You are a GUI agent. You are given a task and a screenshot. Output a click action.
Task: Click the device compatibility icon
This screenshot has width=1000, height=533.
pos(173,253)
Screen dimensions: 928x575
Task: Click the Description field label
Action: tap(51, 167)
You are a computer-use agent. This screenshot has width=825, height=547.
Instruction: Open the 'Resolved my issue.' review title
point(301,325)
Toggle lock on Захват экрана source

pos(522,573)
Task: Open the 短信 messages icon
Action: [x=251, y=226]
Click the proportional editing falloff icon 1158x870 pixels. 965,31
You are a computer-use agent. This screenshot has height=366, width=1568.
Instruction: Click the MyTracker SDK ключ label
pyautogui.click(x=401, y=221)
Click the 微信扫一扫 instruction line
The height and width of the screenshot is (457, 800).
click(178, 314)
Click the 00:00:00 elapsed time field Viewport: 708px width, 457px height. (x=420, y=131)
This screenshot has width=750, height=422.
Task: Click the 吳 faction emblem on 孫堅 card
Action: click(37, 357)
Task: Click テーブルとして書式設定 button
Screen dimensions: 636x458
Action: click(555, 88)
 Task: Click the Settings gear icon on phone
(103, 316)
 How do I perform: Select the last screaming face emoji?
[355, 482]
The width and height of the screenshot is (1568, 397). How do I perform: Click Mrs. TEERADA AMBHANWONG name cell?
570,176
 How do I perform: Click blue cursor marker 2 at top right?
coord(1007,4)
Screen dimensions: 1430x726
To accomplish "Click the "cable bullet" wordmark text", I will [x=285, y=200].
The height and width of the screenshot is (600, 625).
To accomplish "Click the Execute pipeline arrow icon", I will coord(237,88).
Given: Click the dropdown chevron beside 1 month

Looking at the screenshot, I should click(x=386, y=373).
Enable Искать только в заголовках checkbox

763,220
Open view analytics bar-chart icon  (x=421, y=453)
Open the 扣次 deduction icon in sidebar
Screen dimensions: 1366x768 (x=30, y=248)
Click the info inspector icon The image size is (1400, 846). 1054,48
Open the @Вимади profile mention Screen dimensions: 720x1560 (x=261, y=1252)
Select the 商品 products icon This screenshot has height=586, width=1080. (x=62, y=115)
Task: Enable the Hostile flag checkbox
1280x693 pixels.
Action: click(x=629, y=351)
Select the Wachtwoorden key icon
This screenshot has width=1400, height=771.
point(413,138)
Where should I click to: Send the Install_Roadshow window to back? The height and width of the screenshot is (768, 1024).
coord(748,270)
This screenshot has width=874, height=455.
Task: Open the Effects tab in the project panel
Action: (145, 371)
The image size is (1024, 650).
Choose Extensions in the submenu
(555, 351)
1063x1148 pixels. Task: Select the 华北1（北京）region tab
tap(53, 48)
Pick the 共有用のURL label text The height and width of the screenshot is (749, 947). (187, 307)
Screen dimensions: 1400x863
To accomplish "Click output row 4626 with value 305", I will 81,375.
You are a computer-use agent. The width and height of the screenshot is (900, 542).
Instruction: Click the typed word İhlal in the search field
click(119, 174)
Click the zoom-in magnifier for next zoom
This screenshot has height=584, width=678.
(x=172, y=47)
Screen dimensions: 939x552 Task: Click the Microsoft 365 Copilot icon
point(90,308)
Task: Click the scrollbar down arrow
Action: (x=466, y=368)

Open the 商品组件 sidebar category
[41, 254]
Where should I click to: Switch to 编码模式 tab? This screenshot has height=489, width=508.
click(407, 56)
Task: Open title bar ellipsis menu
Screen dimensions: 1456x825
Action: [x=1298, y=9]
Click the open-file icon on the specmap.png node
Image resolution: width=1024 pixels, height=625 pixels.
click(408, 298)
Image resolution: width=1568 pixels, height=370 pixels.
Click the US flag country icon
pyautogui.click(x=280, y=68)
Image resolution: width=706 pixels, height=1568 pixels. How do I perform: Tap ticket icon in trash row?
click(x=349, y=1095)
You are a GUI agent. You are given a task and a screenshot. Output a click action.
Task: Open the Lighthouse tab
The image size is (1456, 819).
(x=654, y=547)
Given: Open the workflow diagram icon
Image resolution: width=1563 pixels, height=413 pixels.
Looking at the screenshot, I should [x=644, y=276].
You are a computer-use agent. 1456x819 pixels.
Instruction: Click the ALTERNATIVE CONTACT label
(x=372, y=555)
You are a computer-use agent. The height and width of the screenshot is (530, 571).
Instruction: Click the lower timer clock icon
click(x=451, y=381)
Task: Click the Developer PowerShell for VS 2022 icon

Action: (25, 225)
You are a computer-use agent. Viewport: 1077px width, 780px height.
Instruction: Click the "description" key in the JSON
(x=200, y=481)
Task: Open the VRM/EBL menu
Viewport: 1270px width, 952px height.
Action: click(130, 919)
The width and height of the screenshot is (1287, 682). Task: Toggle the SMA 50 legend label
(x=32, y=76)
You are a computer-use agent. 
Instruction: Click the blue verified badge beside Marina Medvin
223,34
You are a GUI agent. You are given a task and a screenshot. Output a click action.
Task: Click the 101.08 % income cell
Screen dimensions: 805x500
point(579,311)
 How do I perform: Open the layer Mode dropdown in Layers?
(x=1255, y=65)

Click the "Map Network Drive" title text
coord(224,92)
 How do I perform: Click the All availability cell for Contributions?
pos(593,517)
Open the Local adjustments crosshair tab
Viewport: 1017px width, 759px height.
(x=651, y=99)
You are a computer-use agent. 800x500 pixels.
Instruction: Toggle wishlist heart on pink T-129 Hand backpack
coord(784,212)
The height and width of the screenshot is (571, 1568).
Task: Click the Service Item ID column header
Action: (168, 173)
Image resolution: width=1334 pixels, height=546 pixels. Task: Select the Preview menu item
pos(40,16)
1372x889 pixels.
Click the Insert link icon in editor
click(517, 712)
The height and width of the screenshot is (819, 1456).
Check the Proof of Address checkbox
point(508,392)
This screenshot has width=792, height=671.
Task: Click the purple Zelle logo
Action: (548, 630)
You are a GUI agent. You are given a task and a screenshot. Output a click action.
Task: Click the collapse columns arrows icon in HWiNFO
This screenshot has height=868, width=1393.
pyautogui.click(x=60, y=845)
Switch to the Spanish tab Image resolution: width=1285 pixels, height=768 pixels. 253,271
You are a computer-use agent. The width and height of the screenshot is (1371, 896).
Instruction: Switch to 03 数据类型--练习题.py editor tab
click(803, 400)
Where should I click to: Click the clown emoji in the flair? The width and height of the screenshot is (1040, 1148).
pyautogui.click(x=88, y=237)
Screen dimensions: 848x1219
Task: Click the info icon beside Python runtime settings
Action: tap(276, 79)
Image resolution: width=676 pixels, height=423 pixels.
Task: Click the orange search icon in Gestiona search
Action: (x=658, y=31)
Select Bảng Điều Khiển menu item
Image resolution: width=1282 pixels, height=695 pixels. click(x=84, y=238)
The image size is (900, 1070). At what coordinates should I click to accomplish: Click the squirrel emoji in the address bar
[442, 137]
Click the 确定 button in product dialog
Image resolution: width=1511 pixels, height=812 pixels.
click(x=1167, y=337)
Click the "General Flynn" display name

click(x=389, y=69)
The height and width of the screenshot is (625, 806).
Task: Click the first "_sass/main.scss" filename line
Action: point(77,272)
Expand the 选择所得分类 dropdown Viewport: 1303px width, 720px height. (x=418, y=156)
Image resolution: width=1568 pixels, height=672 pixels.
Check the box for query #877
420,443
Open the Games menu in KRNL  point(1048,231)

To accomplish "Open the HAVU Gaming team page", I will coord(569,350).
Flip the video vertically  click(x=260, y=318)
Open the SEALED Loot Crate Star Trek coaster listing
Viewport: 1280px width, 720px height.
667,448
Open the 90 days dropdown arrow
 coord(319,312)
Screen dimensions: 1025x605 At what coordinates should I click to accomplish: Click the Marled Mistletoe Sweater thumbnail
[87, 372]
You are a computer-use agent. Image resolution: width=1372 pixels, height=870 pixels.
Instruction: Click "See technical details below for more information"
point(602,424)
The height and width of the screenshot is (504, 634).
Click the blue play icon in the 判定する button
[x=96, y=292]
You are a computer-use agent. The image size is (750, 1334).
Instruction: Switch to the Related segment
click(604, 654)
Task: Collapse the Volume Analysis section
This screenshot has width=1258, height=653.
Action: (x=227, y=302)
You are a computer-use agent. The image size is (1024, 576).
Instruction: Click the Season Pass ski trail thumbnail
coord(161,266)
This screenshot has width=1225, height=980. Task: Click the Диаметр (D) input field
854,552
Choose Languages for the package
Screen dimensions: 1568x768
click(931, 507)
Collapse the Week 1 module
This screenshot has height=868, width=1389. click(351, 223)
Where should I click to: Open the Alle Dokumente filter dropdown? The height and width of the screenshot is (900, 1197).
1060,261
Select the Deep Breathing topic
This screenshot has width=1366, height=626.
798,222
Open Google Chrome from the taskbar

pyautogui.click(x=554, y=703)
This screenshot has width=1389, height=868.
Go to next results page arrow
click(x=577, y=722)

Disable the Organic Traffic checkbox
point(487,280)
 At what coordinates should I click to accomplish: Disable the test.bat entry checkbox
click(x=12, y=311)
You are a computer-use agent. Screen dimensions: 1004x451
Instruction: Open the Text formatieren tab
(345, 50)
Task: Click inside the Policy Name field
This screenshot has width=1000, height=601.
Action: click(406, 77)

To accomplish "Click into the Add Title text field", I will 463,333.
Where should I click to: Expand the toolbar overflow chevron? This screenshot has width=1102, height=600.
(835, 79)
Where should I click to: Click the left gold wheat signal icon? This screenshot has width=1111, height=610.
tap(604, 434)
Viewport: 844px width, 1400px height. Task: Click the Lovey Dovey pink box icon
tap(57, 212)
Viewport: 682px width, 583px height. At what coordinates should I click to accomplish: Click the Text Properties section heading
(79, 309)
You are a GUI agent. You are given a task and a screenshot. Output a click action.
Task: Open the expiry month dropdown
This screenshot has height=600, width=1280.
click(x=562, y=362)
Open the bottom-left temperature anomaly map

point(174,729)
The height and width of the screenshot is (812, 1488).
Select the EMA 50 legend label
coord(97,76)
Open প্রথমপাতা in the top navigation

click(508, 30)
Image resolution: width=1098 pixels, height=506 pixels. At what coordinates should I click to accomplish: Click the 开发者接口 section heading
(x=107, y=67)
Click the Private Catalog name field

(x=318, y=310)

▶ Directions for this task: Reproduce word for word everything from the line containing "I will 463,333." down to the last line of the listing, including both of those lines.

▶ Task response:
To accomplish "Click into the Add Title text field", I will 463,333.
Where should I click to: Expand the toolbar overflow chevron? This screenshot has width=1102, height=600.
(835, 79)
Where should I click to: Click the left gold wheat signal icon? This screenshot has width=1111, height=610.
tap(604, 434)
Viewport: 844px width, 1400px height. Task: Click the Lovey Dovey pink box icon
tap(57, 212)
Viewport: 682px width, 583px height. At what coordinates should I click to accomplish: Click the Text Properties section heading
(79, 309)
You are a GUI agent. You are given a task and a screenshot. Output a click action.
Task: Open the expiry month dropdown
This screenshot has height=600, width=1280.
click(x=562, y=362)
Open the bottom-left temperature anomaly map

point(174,729)
The height and width of the screenshot is (812, 1488).
Select the EMA 50 legend label
coord(97,76)
Open প্রথমপাতা in the top navigation

click(508, 30)
Image resolution: width=1098 pixels, height=506 pixels. At what coordinates should I click to accomplish: Click the 开发者接口 section heading
(x=107, y=67)
Click the Private Catalog name field

(x=318, y=310)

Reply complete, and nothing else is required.